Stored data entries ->

──────

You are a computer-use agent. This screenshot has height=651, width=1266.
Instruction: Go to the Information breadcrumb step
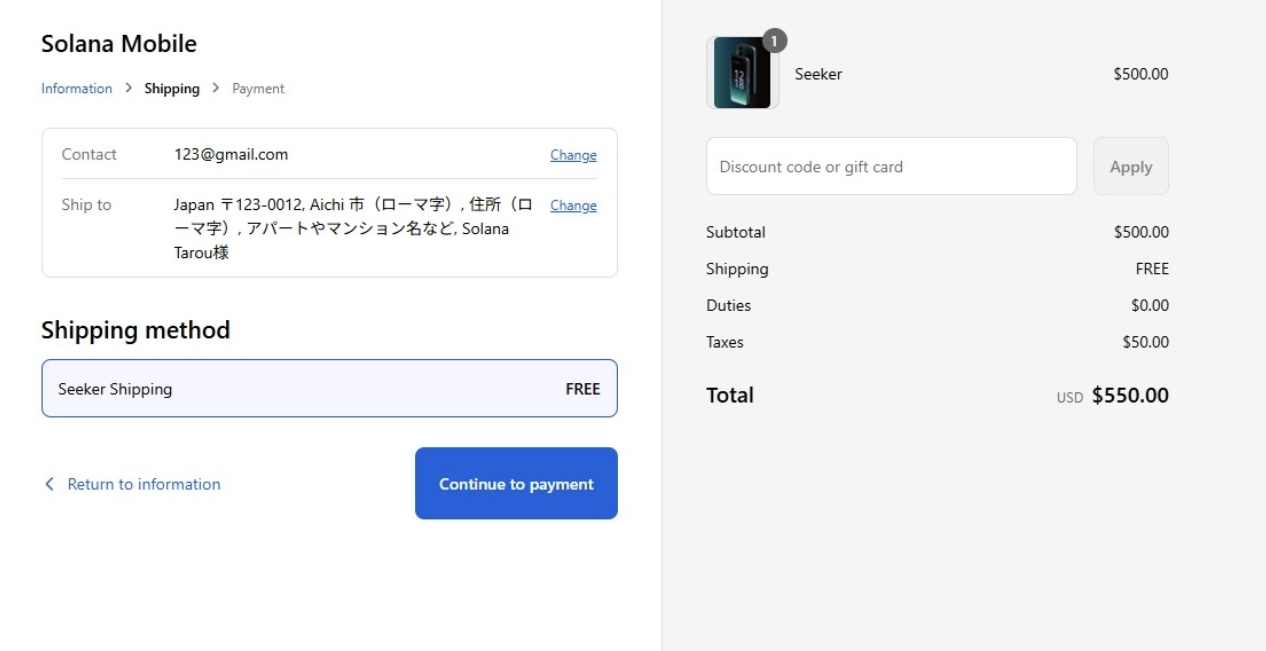[76, 89]
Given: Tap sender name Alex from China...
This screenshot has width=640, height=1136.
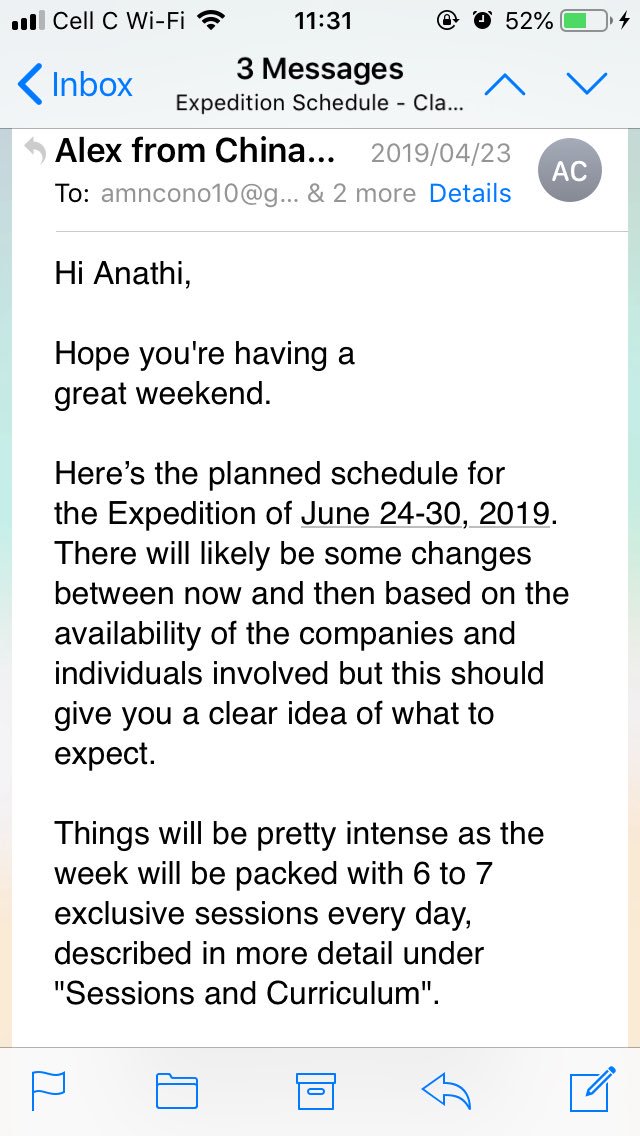Looking at the screenshot, I should (195, 151).
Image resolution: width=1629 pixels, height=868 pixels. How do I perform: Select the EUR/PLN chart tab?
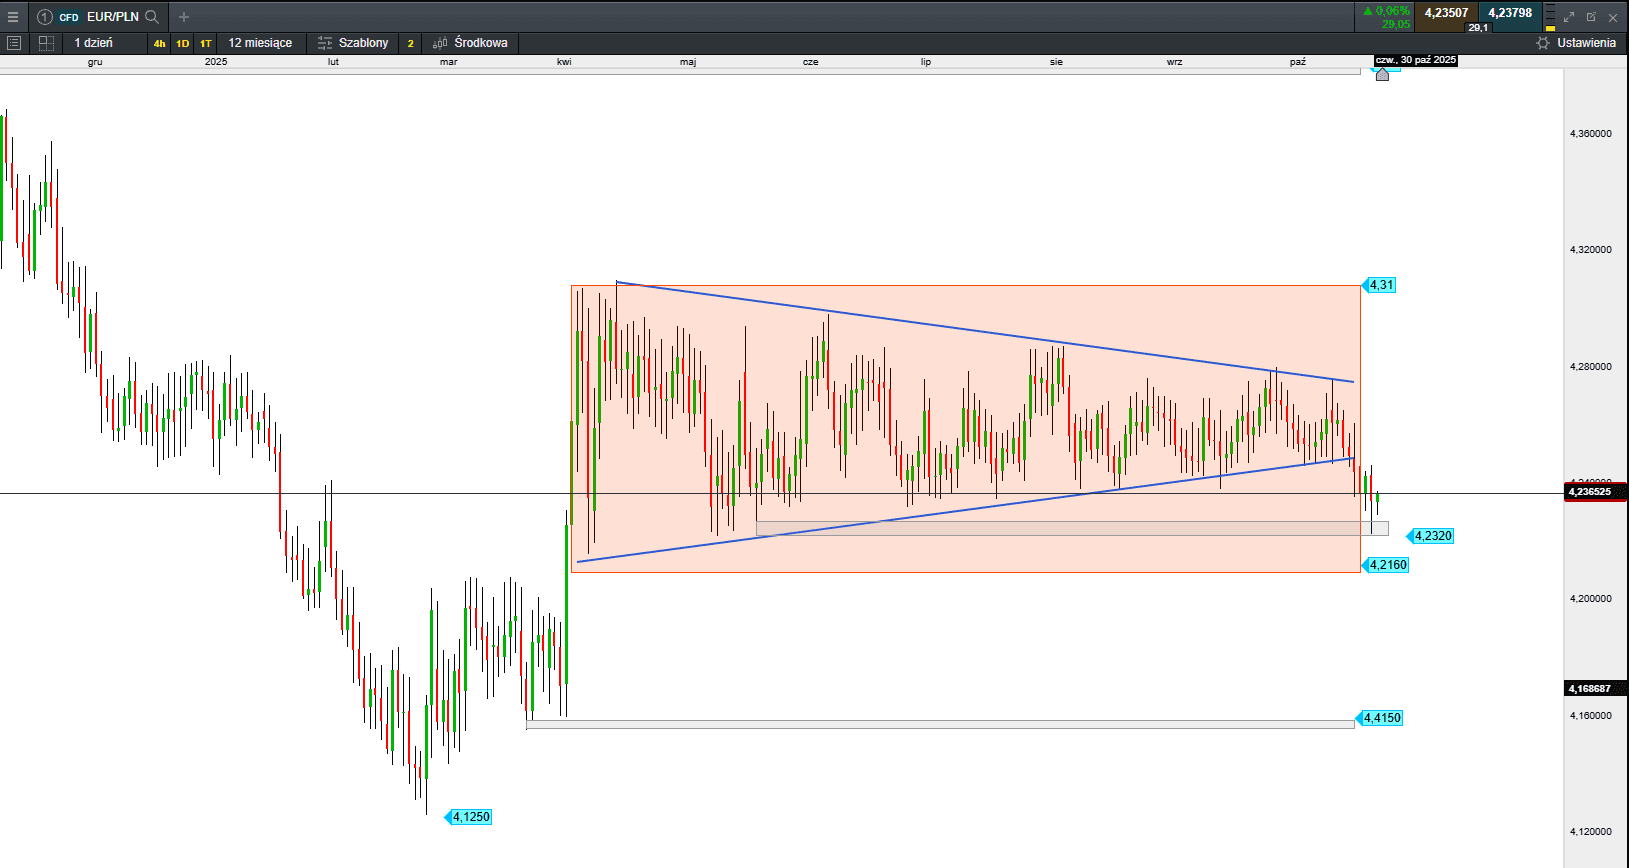112,17
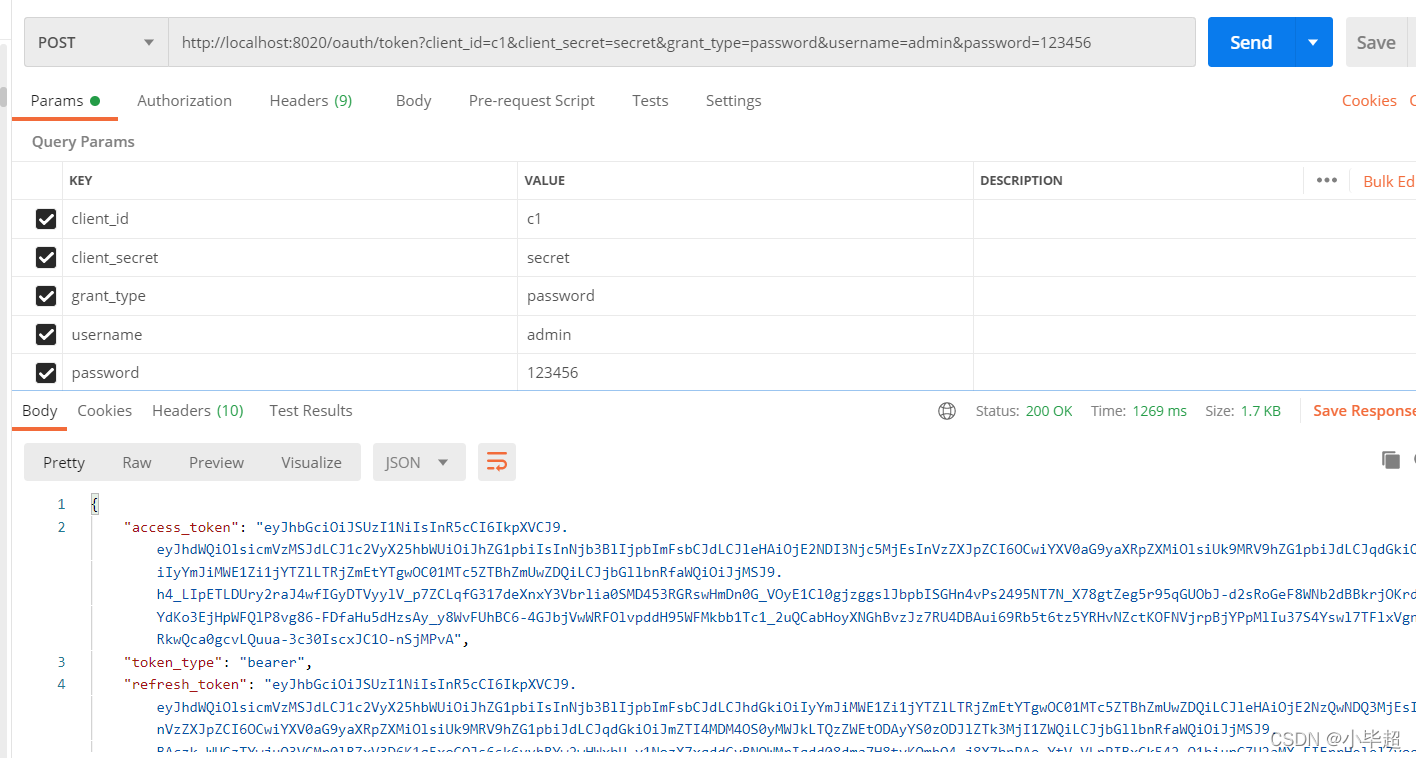
Task: Click the blue Send button
Action: [1251, 42]
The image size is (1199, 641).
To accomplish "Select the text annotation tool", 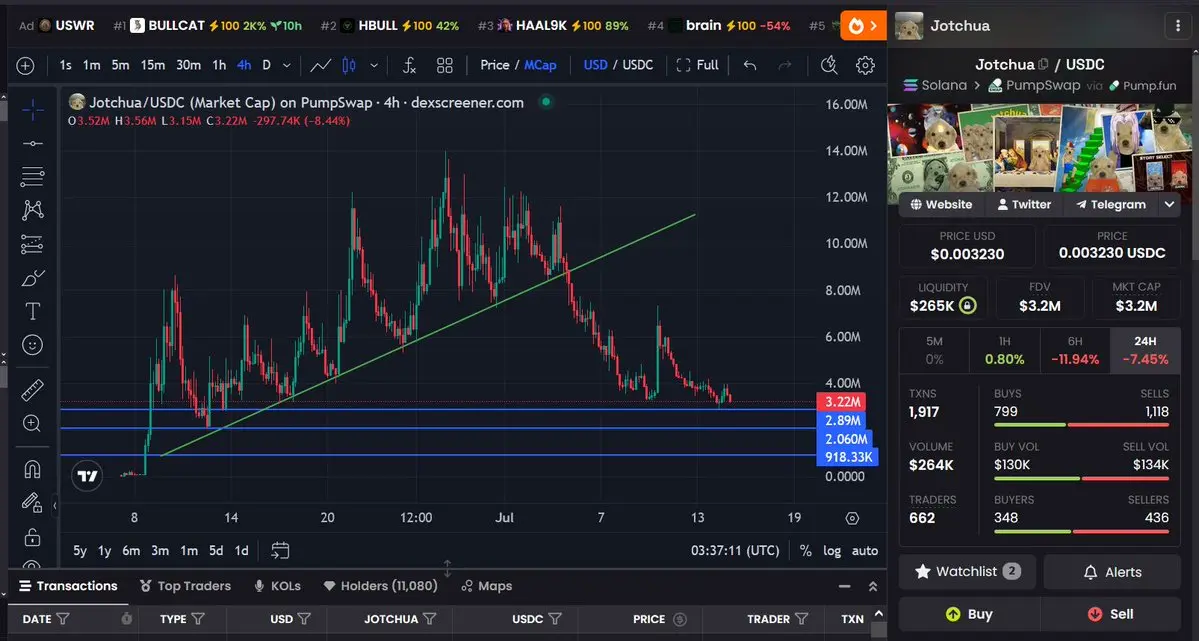I will (x=32, y=311).
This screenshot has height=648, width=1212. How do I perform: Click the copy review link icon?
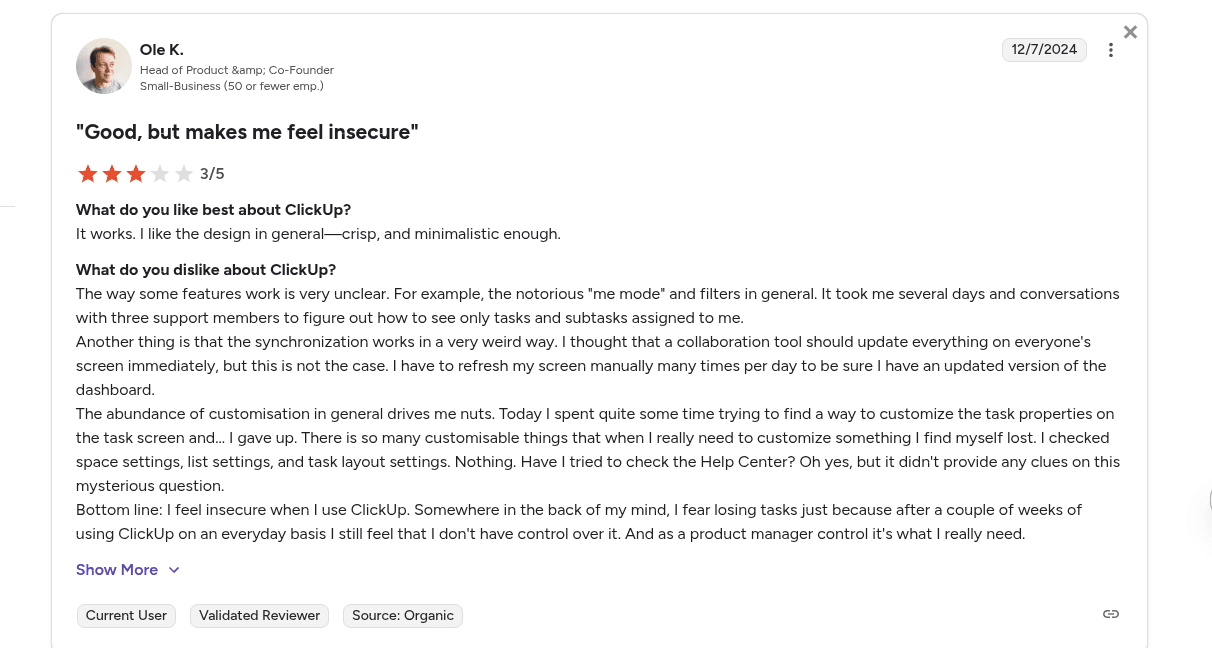click(1110, 614)
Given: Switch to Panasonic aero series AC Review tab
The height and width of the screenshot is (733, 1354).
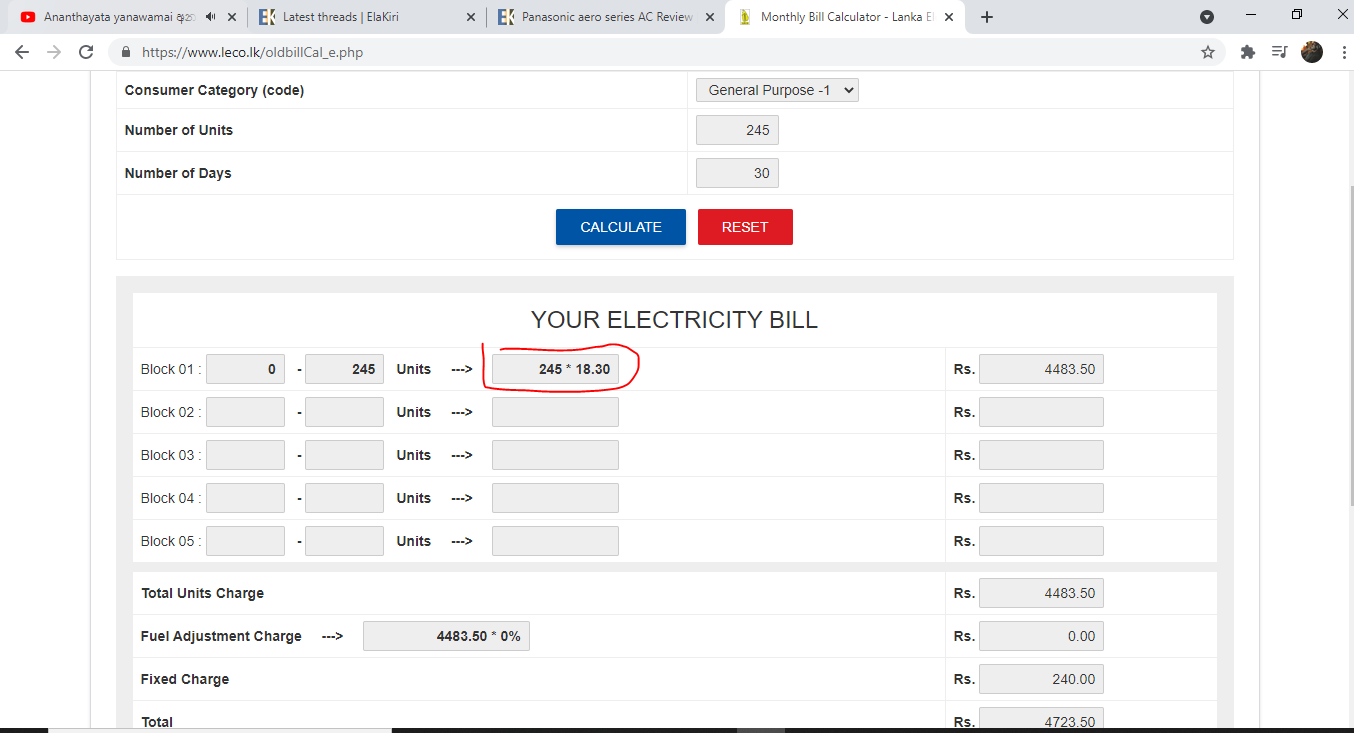Looking at the screenshot, I should (x=607, y=17).
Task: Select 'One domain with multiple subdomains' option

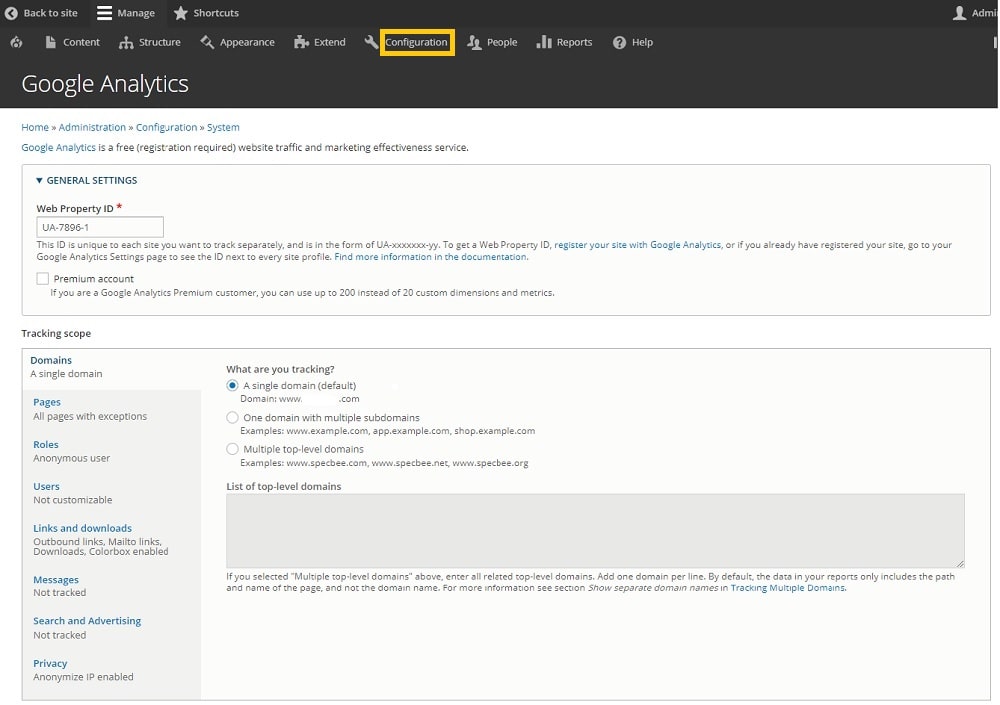Action: (233, 417)
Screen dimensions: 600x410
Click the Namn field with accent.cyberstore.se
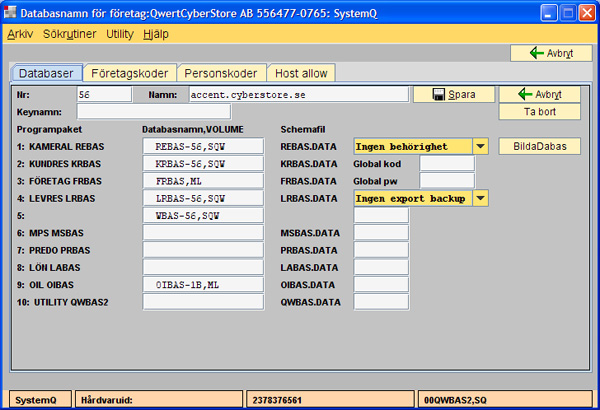pyautogui.click(x=298, y=94)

──────

Task item ->
Please find all lines of the entries that hold the string "Given" and copy them.

Written reply ->
Given: Tap sender name Alex from China...
Given: Switch to Panasonic aero series AC Review tab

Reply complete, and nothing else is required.